AMD sent over the Radeon HD 7770 1GB GDDR5 video card for us to review
today and we will be taking a closer look at that card on this page. They didn’t send us two for
AMD CrossFire testing, so we’ll have to focus on that at a later date. This card is internally known as the Cape Verde XT.
As you can see from the angle shot above the AMD Radeon HD 7770 has an appearance that is familiar as AMD has stuck with the red/black color scheme. The AMD Radeon HD 6000 series cards had a matte finish on the plastic fan shroud, but for some reason AMD went high-gloss with the 7000 series. At first the high-gloss finish was nice, but then we started to notice finger prints all over the plastic housing.

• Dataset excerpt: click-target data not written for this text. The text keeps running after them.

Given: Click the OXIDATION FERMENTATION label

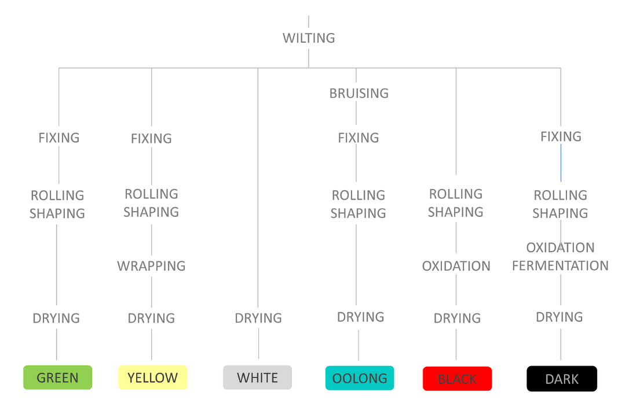Looking at the screenshot, I should click(x=560, y=257).
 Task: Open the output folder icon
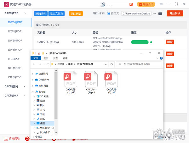click(160, 13)
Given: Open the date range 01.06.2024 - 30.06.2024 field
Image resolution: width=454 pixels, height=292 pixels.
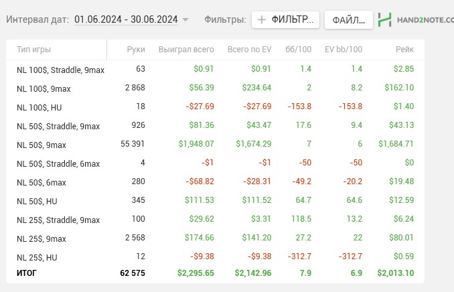Looking at the screenshot, I should pos(126,20).
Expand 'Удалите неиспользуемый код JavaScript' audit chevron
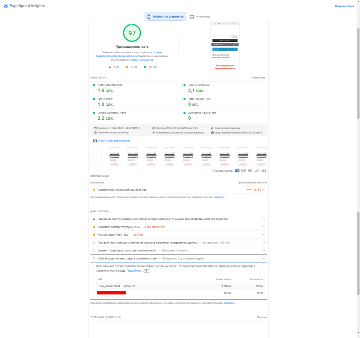 click(x=264, y=190)
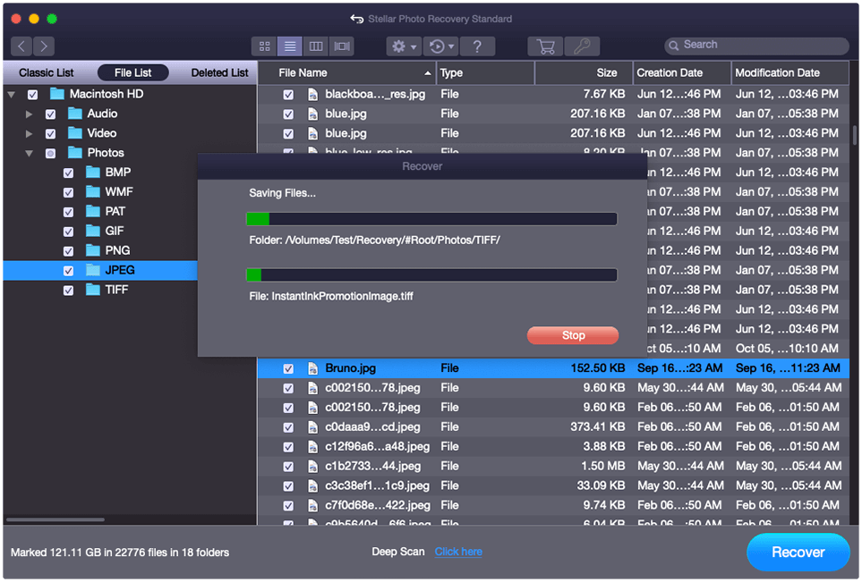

This video card PCB is black and measures 8.25-inches in length. It should be noted that the fan shroud barely protrudes past the PCB making the overall length of the Radeon HD 7770 GHZ Edition to be ~8.3-inches. The height of the card is just shy of 4-inches if you count what sticks out of the PCI Express x16 slot. As you can see from the photo above, the AMD Radeon HD 7770 is a dual-slot card with a single 80mm cooling fan located directly over the GPU.
The back of the Radeon HD 7770 is open as the reference card doesn’t feature a back plate. Not too much to talk about back here as none of the 1GB worth of GDDR5 memory chips are visible on this side of the PCB. The only thing worth noting here is the GPU support bracket and mounting holes appear unchanged from previous generations.
The AMD Radeon 7770 GHz Edition has just one CrossFireX interconnect, so you can only run CrossFire with two cards. Notice that just above the CrossFire interconnects are some black bumps
with some spaced between them. This is actually an air vent for the
GPU cooler and a decent amount of airflow does come out here despite being such a small opening. The AMD Radeon HD 7770 and 7750 do not have the ‘Dual BIOS Toggle Switch’ that is found on some higher end cards.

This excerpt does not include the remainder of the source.